**HOW TO COMPLETE THIS TASK**: Give the entries again, precisely as they were written.

━━━━━━━━━━━━━━━━━━━━

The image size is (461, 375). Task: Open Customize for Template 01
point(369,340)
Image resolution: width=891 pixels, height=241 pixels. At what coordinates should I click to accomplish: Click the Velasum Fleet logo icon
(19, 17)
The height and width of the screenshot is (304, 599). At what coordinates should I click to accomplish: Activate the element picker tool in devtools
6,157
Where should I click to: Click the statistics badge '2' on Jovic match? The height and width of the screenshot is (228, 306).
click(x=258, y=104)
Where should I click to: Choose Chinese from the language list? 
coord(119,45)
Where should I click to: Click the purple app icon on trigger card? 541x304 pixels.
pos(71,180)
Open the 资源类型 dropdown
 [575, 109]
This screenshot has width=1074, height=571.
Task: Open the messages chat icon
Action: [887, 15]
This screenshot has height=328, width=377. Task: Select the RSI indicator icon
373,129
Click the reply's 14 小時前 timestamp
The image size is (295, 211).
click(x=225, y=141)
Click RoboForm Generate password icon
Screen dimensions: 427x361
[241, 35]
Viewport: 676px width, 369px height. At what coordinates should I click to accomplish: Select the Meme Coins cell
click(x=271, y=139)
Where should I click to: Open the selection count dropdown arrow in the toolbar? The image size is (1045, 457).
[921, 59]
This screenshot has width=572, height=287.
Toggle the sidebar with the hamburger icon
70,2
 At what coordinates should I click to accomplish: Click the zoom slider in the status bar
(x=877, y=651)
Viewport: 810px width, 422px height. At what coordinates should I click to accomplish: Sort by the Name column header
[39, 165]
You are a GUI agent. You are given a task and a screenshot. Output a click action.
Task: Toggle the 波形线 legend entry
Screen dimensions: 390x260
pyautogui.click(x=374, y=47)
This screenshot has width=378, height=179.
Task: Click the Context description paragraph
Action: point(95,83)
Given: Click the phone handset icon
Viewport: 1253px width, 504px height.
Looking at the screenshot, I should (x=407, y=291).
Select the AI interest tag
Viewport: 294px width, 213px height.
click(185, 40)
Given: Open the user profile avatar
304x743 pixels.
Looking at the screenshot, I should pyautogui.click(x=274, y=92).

━━━━━━━━━━━━━━━━━━━━

**COMPLETED TASK**:
The image size is (461, 375). Task: Open Customize for Template 01
point(369,340)
Image resolution: width=891 pixels, height=241 pixels. At what coordinates should I click to accomplish: Click the Velasum Fleet logo icon
(19, 17)
The height and width of the screenshot is (304, 599). At what coordinates should I click to accomplish: Activate the element picker tool in devtools
6,157
Where should I click to: Click the statistics badge '2' on Jovic match? The height and width of the screenshot is (228, 306).
click(x=258, y=104)
Where should I click to: Choose Chinese from the language list? 
coord(119,45)
Where should I click to: Click the purple app icon on trigger card? 541x304 pixels.
pos(71,180)
Open the 资源类型 dropdown
 [575, 109]
This screenshot has width=1074, height=571.
Task: Open the messages chat icon
Action: [887, 15]
This screenshot has height=328, width=377. Task: Select the RSI indicator icon
373,129
Click the reply's 14 小時前 timestamp
The image size is (295, 211).
click(x=225, y=141)
Click RoboForm Generate password icon
Screen dimensions: 427x361
[241, 35]
Viewport: 676px width, 369px height. At what coordinates should I click to accomplish: Select the Meme Coins cell
click(x=271, y=139)
Where should I click to: Open the selection count dropdown arrow in the toolbar? The image size is (1045, 457).
[921, 59]
This screenshot has width=572, height=287.
Toggle the sidebar with the hamburger icon
70,2
 At what coordinates should I click to accomplish: Click the zoom slider in the status bar
(x=877, y=651)
Viewport: 810px width, 422px height. At what coordinates should I click to accomplish: Sort by the Name column header
[39, 165]
You are a GUI agent. You are given a task and a screenshot. Output a click action.
Task: Toggle the 波形线 legend entry
Screen dimensions: 390x260
pyautogui.click(x=374, y=47)
This screenshot has width=378, height=179.
Task: Click the Context description paragraph
Action: point(95,83)
Given: Click the phone handset icon
Viewport: 1253px width, 504px height.
Looking at the screenshot, I should (x=407, y=291).
Select the AI interest tag
Viewport: 294px width, 213px height.
click(185, 40)
Given: Open the user profile avatar
304x743 pixels.
Looking at the screenshot, I should pyautogui.click(x=274, y=92).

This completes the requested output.